=== Begin Enclosure ===
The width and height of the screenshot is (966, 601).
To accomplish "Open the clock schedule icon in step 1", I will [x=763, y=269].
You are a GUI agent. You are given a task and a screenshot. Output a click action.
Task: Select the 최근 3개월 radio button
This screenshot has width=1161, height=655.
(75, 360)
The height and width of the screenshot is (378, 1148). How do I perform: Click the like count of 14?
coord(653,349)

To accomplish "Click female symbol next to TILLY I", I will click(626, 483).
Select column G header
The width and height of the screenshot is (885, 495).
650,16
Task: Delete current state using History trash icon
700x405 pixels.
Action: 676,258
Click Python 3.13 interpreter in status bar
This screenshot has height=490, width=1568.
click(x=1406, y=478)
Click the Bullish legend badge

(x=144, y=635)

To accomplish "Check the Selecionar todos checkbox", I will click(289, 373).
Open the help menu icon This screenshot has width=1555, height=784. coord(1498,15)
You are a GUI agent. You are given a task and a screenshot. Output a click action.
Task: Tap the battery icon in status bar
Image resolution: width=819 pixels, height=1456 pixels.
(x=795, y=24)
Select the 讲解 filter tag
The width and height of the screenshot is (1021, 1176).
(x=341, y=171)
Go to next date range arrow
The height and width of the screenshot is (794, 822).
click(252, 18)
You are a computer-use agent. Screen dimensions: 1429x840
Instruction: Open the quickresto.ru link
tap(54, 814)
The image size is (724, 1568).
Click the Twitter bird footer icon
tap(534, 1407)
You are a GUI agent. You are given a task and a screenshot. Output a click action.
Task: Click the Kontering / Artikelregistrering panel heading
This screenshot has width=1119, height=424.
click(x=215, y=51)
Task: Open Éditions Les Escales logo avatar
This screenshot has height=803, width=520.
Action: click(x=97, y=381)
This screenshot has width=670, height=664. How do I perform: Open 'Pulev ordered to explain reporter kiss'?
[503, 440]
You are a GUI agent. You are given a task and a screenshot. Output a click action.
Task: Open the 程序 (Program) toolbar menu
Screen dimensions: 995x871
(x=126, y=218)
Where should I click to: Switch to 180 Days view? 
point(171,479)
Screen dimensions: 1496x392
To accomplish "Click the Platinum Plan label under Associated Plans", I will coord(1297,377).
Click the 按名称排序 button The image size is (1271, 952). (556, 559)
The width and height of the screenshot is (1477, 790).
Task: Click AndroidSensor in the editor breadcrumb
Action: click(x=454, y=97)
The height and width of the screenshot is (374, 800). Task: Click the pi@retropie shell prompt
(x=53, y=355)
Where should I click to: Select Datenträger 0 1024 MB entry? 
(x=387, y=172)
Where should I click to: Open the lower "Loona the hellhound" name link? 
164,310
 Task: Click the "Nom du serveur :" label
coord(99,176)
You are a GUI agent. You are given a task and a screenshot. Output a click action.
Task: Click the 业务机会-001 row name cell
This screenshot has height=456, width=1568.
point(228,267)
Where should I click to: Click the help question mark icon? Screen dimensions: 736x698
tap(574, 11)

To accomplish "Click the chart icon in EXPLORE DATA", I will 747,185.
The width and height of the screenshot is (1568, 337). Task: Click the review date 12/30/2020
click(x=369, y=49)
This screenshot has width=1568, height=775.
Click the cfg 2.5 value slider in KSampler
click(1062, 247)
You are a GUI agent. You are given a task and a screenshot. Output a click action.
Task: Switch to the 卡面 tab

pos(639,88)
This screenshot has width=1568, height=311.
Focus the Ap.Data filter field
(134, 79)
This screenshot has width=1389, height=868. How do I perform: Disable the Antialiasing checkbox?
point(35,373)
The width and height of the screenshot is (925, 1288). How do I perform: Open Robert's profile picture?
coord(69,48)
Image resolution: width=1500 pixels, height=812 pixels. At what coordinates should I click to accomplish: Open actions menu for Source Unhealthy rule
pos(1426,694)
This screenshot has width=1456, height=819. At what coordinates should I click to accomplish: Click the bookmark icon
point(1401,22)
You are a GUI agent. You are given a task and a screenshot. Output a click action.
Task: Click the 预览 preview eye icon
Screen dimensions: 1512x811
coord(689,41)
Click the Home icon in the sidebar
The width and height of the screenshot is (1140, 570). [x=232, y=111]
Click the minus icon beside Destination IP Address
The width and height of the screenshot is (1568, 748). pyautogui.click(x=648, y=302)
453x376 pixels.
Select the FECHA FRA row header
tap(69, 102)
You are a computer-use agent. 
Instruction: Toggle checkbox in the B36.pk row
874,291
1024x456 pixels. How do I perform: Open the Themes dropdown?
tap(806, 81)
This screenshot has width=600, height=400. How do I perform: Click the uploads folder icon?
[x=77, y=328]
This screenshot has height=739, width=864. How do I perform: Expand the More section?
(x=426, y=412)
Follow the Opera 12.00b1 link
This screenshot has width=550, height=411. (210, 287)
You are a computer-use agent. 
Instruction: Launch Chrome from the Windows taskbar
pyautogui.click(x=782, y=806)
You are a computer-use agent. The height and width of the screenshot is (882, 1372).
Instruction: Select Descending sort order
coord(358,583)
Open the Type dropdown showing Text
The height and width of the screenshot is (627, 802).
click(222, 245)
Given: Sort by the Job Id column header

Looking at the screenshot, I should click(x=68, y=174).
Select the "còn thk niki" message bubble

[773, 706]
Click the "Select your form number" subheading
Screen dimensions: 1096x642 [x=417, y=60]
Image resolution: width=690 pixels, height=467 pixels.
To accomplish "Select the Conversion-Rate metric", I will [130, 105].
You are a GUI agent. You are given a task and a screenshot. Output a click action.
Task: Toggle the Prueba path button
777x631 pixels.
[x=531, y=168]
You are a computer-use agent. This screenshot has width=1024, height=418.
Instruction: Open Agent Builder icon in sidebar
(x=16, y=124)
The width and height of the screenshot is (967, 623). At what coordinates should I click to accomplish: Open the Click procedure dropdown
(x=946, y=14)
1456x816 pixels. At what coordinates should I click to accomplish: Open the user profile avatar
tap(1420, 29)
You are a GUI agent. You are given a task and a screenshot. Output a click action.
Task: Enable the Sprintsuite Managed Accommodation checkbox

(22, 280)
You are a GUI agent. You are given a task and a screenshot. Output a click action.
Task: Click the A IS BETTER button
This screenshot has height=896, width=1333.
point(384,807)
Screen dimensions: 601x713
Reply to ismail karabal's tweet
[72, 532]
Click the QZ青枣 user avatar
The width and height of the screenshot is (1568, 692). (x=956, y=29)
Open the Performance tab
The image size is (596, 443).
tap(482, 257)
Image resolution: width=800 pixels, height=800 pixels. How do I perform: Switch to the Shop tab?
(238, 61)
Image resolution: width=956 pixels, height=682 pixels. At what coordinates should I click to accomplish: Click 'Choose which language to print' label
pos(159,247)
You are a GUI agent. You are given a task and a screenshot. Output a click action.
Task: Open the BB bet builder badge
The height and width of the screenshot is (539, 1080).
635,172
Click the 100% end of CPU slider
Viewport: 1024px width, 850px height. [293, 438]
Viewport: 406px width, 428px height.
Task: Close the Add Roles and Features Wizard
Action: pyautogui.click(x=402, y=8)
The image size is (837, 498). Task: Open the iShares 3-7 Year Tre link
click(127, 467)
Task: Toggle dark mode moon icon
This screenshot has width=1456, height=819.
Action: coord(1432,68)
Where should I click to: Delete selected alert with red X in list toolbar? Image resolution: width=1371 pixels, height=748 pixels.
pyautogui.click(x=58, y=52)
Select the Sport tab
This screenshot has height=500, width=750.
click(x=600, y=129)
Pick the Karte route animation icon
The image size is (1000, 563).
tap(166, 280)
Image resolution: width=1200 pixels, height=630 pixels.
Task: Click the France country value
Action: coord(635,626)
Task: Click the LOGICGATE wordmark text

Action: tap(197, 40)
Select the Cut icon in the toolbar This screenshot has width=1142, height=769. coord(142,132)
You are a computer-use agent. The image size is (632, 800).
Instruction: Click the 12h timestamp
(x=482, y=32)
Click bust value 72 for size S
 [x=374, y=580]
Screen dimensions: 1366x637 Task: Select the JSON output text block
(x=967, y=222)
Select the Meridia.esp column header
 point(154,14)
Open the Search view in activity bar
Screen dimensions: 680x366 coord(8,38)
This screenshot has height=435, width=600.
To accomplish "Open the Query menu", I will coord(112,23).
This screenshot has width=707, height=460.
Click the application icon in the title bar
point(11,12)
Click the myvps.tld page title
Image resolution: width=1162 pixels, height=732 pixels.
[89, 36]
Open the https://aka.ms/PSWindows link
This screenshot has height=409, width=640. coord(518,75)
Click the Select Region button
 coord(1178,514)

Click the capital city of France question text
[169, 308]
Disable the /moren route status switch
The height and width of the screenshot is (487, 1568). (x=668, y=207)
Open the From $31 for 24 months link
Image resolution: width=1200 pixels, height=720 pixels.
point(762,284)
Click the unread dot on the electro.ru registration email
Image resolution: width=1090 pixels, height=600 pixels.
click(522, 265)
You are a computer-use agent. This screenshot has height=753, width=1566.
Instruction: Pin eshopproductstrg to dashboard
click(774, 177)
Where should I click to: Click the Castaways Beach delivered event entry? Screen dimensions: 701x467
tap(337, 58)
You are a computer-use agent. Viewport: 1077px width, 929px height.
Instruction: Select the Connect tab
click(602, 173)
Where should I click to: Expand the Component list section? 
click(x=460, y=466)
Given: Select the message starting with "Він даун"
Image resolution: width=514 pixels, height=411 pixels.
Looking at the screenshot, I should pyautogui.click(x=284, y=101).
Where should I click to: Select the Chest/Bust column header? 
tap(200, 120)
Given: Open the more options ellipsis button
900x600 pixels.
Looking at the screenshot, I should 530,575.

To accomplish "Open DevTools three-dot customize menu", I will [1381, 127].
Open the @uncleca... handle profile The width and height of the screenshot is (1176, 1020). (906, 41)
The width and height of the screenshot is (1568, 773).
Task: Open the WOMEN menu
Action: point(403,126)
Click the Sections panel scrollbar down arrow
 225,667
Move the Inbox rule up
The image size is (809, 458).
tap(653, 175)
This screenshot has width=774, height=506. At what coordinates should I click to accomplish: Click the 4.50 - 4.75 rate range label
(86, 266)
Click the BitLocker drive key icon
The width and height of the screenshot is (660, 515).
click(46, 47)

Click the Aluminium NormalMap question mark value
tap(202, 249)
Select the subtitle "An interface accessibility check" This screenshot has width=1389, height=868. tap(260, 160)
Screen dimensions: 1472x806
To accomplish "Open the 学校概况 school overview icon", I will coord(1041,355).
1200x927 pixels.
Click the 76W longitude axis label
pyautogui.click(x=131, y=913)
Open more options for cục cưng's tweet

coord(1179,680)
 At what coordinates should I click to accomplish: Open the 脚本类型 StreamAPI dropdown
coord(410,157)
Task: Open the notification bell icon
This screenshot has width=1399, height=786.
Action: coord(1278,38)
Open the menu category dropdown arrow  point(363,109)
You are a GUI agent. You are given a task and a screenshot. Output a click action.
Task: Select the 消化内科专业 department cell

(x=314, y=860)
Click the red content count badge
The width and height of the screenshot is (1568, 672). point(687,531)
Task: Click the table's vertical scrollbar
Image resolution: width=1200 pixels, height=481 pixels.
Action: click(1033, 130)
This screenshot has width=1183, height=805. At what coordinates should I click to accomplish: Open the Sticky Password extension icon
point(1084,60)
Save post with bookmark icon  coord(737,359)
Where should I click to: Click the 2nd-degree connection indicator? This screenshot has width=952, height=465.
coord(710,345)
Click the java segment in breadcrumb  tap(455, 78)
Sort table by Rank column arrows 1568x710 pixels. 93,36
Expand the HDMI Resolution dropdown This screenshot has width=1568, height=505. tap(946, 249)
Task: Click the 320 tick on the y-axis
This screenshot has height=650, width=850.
=== End Enclosure ===
__What to do__
Among the entries above, find the line with "Given: Open the more options ellipsis button" and the line with "Open the menu"; give again exactly these two lines and all lines between them.

__Output for this task__
Given: Open the more options ellipsis button
900x600 pixels.
Looking at the screenshot, I should 530,575.

To accomplish "Open DevTools three-dot customize menu", I will [1381, 127].
Open the @uncleca... handle profile The width and height of the screenshot is (1176, 1020). (906, 41)
The width and height of the screenshot is (1568, 773).
Task: Open the WOMEN menu
Action: point(403,126)
Click the Sections panel scrollbar down arrow
 225,667
Move the Inbox rule up
The image size is (809, 458).
tap(653, 175)
This screenshot has width=774, height=506. At what coordinates should I click to accomplish: Click the 4.50 - 4.75 rate range label
(86, 266)
Click the BitLocker drive key icon
The width and height of the screenshot is (660, 515).
click(46, 47)

Click the Aluminium NormalMap question mark value
tap(202, 249)
Select the subtitle "An interface accessibility check" This screenshot has width=1389, height=868. tap(260, 160)
Screen dimensions: 1472x806
To accomplish "Open the 学校概况 school overview icon", I will coord(1041,355).
1200x927 pixels.
Click the 76W longitude axis label
pyautogui.click(x=131, y=913)
Open more options for cục cưng's tweet

coord(1179,680)
 At what coordinates should I click to accomplish: Open the 脚本类型 StreamAPI dropdown
coord(410,157)
Task: Open the notification bell icon
This screenshot has width=1399, height=786.
Action: coord(1278,38)
Open the menu category dropdown arrow  point(363,109)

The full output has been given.